** Task material follows **

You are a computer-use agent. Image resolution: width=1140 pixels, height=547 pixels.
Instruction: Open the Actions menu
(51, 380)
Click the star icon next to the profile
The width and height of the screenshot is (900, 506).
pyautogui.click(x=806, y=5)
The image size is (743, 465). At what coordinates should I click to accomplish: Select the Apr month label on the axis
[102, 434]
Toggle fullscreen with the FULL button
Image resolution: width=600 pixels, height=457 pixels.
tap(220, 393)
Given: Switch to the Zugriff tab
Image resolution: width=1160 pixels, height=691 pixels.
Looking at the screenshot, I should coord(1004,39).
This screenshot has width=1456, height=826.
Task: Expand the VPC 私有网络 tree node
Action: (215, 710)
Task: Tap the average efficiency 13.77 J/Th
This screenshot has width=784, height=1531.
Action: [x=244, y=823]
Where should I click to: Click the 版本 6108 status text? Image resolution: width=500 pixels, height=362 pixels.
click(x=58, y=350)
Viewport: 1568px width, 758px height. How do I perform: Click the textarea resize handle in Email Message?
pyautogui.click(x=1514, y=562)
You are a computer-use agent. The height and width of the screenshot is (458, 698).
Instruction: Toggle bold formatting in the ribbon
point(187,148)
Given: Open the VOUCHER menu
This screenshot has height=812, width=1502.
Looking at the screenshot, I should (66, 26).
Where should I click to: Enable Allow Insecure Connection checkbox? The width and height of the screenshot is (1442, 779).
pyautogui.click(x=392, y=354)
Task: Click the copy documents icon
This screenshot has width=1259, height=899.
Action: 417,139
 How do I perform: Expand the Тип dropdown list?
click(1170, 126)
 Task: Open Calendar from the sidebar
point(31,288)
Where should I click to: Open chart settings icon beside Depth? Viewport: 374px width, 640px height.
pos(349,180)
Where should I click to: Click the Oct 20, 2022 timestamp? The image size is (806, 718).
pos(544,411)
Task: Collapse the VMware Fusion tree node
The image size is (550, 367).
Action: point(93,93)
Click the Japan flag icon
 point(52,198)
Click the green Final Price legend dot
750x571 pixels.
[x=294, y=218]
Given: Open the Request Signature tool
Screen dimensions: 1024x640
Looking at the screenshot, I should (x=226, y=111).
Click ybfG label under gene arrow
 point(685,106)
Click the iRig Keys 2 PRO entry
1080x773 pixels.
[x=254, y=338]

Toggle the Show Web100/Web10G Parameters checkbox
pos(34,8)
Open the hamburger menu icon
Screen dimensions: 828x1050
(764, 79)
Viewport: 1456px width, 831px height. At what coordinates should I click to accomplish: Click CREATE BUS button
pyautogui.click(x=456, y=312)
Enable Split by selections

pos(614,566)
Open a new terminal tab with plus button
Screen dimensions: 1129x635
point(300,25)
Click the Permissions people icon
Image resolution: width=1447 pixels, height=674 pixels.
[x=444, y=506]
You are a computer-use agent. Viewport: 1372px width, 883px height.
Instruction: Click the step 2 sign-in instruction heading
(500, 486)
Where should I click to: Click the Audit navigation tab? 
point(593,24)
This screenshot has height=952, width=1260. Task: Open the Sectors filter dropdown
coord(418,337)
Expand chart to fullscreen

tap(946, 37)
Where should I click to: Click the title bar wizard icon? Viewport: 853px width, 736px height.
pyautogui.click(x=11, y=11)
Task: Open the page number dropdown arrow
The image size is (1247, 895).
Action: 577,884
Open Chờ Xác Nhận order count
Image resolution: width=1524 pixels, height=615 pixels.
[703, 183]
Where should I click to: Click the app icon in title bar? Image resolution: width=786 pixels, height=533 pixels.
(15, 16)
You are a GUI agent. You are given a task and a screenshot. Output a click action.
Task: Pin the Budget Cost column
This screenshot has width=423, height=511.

** End of Task material **

### [Your instructions]
From the material above, tally every line that includes the word "with" and state the count only.

### [Task answer]
2